The Scrapbook has a smartphone, but we are sorely tempted to go back to a flip phone. Or maybe something with a dial. Smartphones were supposed to make everything easier, but we’re not so sure.

Take the craze for ordering takeout food and drink products via mobile app. You still have to go, physically, to a store location to get your item—say, a grande Americano at Starbucks—but you’re led to believe it’s more convenient to order and pay for your latte via mobile app. That way you just waltz through the store and pick it up. No waiting in lines!

It sounds so simple, so efficient, so modern. That is, until you actually try it. As we learned from a lovely piece in the Wall Street Journal recently, all sorts of problems arise. Chief among them: Customers order their items from the wrong store. Their phones assumed they wanted their items from the store nearest to them when they placed the order, but in fact they were headed to a different store—meaning they now own a grande Americano in a coffeeshop five blocks from where they happen to be. Another problem: long lines of mobile-order customers. Ordinary, non-mobile customers see the long lines and assume the store’s overcrowded; they turn away, resulting in lower overall profits for the store.

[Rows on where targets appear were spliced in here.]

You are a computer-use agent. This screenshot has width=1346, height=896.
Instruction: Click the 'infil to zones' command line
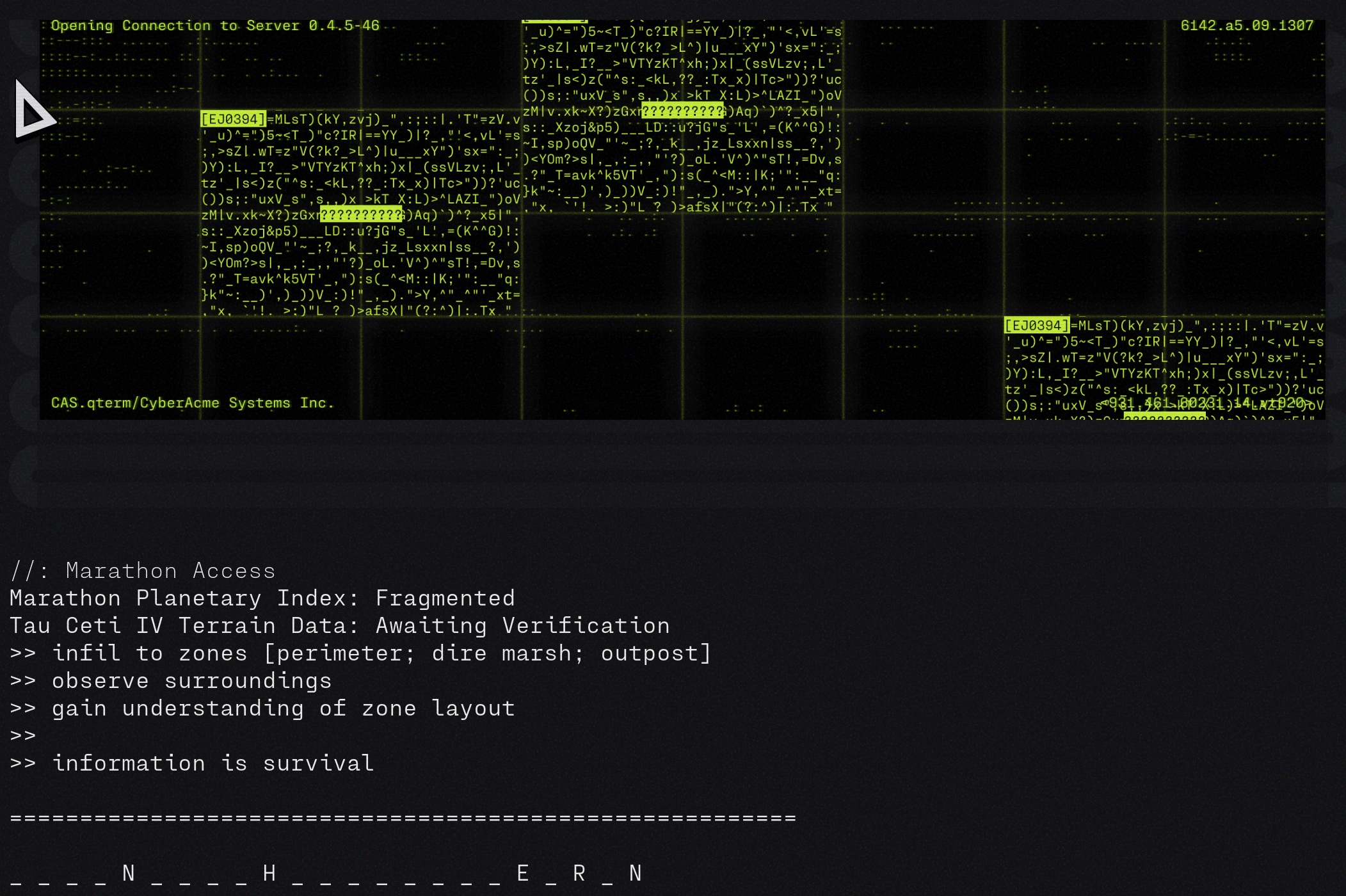pyautogui.click(x=360, y=653)
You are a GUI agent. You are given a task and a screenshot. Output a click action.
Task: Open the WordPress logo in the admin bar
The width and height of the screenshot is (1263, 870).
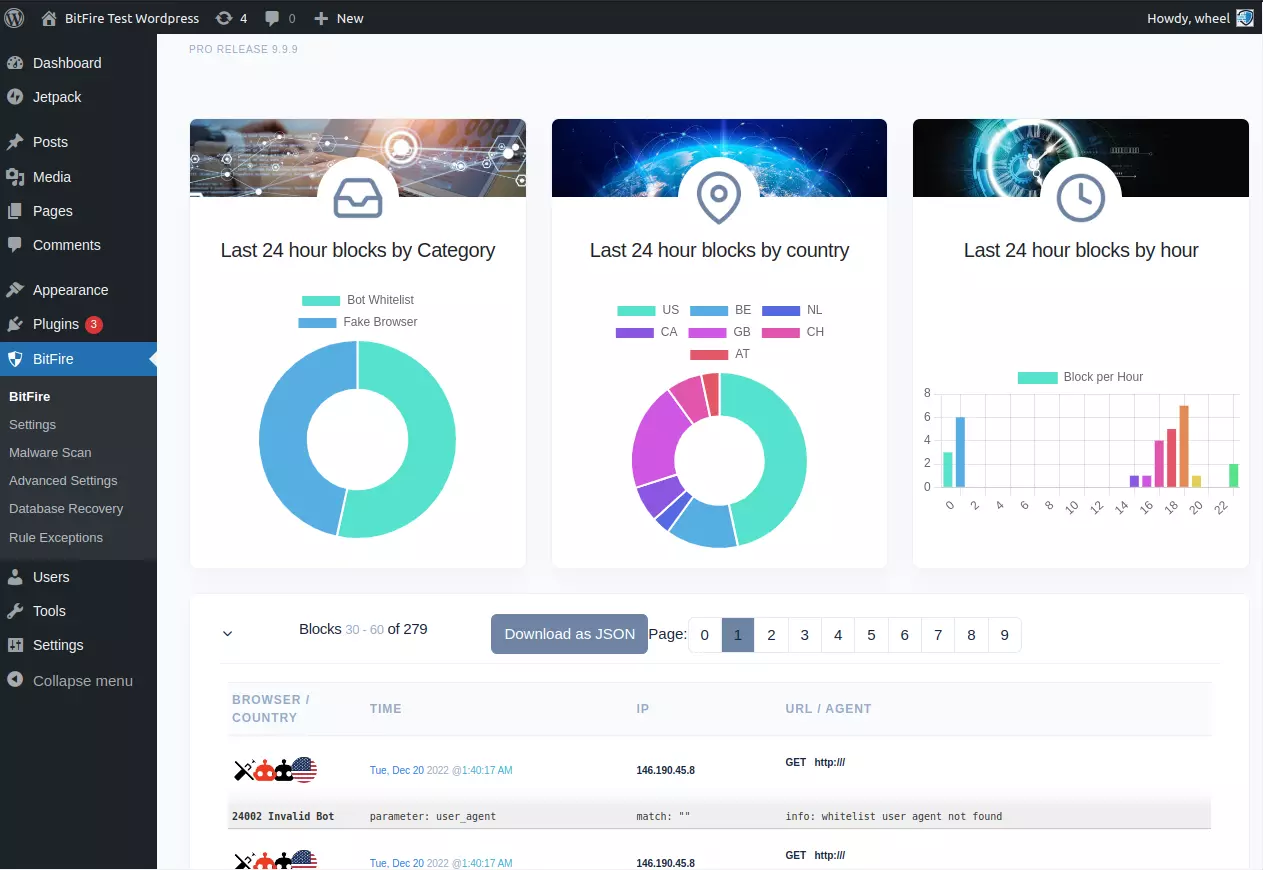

Yet another problem: Mobile-order customers feel guilty about grabbing their items while others wait in line. So they wait in line anyway, defeating the whole point.

Lost revenue, purchases of faraway Americanos, guilty feelings .  .  . good grief. We appreciate the need to improve products and shorten delivery times, and we are committed free-marketeers. But we can’t help laughing at companies that try to enhance their profits by developing smartphone-friendly purchase options that demoralize and confuse their customers. If the coffee’s good, we’ll wait an extra 90 seconds. We don’t mind. Just don’t make us download your idiotic app.